[Entries on where items appear]
------------
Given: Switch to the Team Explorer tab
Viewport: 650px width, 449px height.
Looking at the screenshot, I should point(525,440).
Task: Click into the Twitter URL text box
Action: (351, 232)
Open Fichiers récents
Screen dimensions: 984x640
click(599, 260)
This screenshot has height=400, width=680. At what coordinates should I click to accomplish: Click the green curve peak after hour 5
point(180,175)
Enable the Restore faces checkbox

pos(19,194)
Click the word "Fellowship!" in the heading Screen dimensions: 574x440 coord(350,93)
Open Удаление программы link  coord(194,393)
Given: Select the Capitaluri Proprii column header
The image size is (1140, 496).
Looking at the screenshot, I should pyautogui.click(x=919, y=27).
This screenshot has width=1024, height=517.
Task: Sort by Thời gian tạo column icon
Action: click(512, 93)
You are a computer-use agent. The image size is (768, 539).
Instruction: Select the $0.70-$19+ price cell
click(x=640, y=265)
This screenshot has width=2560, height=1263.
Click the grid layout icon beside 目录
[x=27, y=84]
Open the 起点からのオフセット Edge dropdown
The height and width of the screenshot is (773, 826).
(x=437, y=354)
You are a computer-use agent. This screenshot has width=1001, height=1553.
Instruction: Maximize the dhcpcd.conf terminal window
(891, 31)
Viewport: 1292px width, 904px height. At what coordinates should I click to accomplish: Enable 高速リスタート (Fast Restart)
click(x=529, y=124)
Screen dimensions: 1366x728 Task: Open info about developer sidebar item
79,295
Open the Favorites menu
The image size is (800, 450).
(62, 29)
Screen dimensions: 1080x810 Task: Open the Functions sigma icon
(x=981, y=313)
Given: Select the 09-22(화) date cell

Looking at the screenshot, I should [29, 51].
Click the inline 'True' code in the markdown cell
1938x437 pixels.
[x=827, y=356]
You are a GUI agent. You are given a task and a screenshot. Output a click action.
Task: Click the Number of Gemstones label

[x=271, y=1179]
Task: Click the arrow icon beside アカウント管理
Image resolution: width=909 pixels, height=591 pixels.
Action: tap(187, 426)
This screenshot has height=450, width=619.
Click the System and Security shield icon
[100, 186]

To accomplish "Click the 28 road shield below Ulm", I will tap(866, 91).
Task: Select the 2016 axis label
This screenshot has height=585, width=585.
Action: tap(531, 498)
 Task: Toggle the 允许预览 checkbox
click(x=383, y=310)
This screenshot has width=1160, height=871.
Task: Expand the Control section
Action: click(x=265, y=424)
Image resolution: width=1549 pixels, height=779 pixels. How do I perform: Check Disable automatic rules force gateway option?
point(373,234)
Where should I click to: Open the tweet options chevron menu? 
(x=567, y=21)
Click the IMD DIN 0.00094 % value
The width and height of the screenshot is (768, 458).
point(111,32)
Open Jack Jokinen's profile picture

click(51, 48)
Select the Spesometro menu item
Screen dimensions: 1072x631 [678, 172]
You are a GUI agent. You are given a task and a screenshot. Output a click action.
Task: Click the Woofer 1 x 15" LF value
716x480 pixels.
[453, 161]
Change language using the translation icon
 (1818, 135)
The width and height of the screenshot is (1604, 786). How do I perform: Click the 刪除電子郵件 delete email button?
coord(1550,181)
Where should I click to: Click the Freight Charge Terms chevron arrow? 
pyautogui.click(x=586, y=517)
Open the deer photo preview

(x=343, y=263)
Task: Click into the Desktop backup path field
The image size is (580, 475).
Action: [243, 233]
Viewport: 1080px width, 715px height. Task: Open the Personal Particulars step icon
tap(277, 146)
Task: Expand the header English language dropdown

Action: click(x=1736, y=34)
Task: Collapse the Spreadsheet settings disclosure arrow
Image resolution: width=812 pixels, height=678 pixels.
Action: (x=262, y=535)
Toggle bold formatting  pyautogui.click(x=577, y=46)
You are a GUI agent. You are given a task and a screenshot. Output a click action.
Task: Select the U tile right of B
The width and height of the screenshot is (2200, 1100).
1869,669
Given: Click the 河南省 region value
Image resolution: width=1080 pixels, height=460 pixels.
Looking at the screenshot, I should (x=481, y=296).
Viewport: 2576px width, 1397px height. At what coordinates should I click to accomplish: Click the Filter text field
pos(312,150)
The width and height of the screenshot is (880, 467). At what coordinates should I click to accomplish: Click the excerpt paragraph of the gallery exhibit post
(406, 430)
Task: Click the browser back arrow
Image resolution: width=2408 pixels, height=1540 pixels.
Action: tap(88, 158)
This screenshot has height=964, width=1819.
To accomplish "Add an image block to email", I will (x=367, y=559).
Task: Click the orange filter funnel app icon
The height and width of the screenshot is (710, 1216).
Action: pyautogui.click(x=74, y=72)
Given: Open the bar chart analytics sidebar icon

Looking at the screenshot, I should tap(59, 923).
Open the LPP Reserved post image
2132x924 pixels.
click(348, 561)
------------
Goal.
Copy the data above line for line, without any changes.

Exercise response.
Given: Switch to the Team Explorer tab
Viewport: 650px width, 449px height.
Looking at the screenshot, I should point(525,440).
Task: Click into the Twitter URL text box
Action: (351, 232)
Open Fichiers récents
Screen dimensions: 984x640
click(599, 260)
This screenshot has height=400, width=680. At what coordinates should I click to accomplish: Click the green curve peak after hour 5
point(180,175)
Enable the Restore faces checkbox

pos(19,194)
Click the word "Fellowship!" in the heading Screen dimensions: 574x440 coord(350,93)
Open Удаление программы link  coord(194,393)
Given: Select the Capitaluri Proprii column header
The image size is (1140, 496).
Looking at the screenshot, I should pyautogui.click(x=919, y=27).
This screenshot has width=1024, height=517.
Task: Sort by Thời gian tạo column icon
Action: click(512, 93)
You are a computer-use agent. The image size is (768, 539).
Instruction: Select the $0.70-$19+ price cell
click(x=640, y=265)
This screenshot has width=2560, height=1263.
Click the grid layout icon beside 目录
[x=27, y=84]
Open the 起点からのオフセット Edge dropdown
The height and width of the screenshot is (773, 826).
(x=437, y=354)
You are a computer-use agent. This screenshot has width=1001, height=1553.
Instruction: Maximize the dhcpcd.conf terminal window
(891, 31)
Viewport: 1292px width, 904px height. At what coordinates should I click to accomplish: Enable 高速リスタート (Fast Restart)
click(x=529, y=124)
Screen dimensions: 1366x728 Task: Open info about developer sidebar item
79,295
Open the Favorites menu
The image size is (800, 450).
(62, 29)
Screen dimensions: 1080x810 Task: Open the Functions sigma icon
(x=981, y=313)
Given: Select the 09-22(화) date cell

Looking at the screenshot, I should [29, 51].
Click the inline 'True' code in the markdown cell
1938x437 pixels.
[x=827, y=356]
You are a GUI agent. You are given a task and a screenshot. Output a click action.
Task: Click the Number of Gemstones label

[x=271, y=1179]
Task: Click the arrow icon beside アカウント管理
Image resolution: width=909 pixels, height=591 pixels.
Action: tap(187, 426)
This screenshot has height=450, width=619.
Click the System and Security shield icon
[100, 186]

To accomplish "Click the 28 road shield below Ulm", I will tap(866, 91).
Task: Select the 2016 axis label
This screenshot has height=585, width=585.
Action: tap(531, 498)
 Task: Toggle the 允许预览 checkbox
click(x=383, y=310)
This screenshot has width=1160, height=871.
Task: Expand the Control section
Action: click(x=265, y=424)
Image resolution: width=1549 pixels, height=779 pixels. How do I perform: Check Disable automatic rules force gateway option?
point(373,234)
Where should I click to: Open the tweet options chevron menu? 
(x=567, y=21)
Click the IMD DIN 0.00094 % value
The width and height of the screenshot is (768, 458).
point(111,32)
Open Jack Jokinen's profile picture

click(51, 48)
Select the Spesometro menu item
Screen dimensions: 1072x631 [678, 172]
You are a GUI agent. You are given a task and a screenshot. Output a click action.
Task: Click the Woofer 1 x 15" LF value
716x480 pixels.
[453, 161]
Change language using the translation icon
 (1818, 135)
The width and height of the screenshot is (1604, 786). How do I perform: Click the 刪除電子郵件 delete email button?
coord(1550,181)
Where should I click to: Click the Freight Charge Terms chevron arrow? 
pyautogui.click(x=586, y=517)
Open the deer photo preview

(x=343, y=263)
Task: Click into the Desktop backup path field
The image size is (580, 475).
Action: [243, 233]
Viewport: 1080px width, 715px height. Task: Open the Personal Particulars step icon
tap(277, 146)
Task: Expand the header English language dropdown

Action: click(x=1736, y=34)
Task: Collapse the Spreadsheet settings disclosure arrow
Image resolution: width=812 pixels, height=678 pixels.
Action: (x=262, y=535)
Toggle bold formatting  pyautogui.click(x=577, y=46)
You are a GUI agent. You are given a task and a screenshot. Output a click action.
Task: Select the U tile right of B
The width and height of the screenshot is (2200, 1100).
1869,669
Given: Click the 河南省 region value
Image resolution: width=1080 pixels, height=460 pixels.
Looking at the screenshot, I should (x=481, y=296).
Viewport: 2576px width, 1397px height. At what coordinates should I click to accomplish: Click the Filter text field
pos(312,150)
The width and height of the screenshot is (880, 467). At what coordinates should I click to accomplish: Click the excerpt paragraph of the gallery exhibit post
(406, 430)
Task: Click the browser back arrow
Image resolution: width=2408 pixels, height=1540 pixels.
Action: tap(88, 158)
This screenshot has height=964, width=1819.
To accomplish "Add an image block to email", I will (x=367, y=559).
Task: Click the orange filter funnel app icon
The height and width of the screenshot is (710, 1216).
Action: pyautogui.click(x=74, y=72)
Given: Open the bar chart analytics sidebar icon

Looking at the screenshot, I should tap(59, 923).
Open the LPP Reserved post image
2132x924 pixels.
click(348, 561)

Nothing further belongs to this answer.